WHAT IS BEING ASKED:
Please report the number of lines in the entries below that contain "this", with nothing added.

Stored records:
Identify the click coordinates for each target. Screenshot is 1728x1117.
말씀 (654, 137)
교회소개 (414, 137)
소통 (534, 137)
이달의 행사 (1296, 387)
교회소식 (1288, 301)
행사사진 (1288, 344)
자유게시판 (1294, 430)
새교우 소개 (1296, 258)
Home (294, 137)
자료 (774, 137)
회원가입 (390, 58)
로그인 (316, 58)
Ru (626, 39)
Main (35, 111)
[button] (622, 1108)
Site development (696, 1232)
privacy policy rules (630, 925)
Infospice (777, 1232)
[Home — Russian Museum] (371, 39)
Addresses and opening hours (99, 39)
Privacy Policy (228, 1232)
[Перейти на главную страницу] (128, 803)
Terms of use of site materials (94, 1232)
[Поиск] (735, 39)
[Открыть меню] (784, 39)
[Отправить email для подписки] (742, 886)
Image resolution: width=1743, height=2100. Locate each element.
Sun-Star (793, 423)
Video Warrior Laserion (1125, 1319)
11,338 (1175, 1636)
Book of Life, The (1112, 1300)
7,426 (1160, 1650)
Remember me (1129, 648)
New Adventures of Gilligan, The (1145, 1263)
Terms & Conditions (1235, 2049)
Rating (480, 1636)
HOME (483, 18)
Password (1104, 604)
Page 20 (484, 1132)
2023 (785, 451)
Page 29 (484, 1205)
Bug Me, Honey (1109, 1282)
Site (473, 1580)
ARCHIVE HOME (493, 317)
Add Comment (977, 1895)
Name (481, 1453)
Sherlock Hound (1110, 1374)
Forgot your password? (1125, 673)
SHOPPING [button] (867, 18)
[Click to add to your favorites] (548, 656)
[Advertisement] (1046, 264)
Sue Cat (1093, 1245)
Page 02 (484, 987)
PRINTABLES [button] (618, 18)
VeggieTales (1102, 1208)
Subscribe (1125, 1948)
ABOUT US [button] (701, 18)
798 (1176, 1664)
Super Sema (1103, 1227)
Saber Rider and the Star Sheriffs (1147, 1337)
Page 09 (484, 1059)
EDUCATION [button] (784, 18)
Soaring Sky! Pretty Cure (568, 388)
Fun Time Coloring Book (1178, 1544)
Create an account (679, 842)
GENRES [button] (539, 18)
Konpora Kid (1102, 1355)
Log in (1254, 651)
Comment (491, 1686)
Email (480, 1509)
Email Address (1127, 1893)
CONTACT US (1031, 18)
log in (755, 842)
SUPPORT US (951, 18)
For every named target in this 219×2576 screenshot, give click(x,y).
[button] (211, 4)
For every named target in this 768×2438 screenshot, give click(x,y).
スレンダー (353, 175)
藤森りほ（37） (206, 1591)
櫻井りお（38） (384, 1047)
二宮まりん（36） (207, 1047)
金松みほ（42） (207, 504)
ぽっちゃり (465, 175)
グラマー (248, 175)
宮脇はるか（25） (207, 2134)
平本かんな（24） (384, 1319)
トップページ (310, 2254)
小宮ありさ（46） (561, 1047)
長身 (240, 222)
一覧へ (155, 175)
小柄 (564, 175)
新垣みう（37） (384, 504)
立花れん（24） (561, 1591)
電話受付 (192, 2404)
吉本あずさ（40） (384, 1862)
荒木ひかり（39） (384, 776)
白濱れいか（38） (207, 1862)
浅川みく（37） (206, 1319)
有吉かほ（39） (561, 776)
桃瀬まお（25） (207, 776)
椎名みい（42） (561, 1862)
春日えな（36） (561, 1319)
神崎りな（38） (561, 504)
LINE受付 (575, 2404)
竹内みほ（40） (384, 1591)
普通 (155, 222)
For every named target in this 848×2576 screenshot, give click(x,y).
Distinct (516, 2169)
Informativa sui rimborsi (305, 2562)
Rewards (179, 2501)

YOUR RESPONSE:
3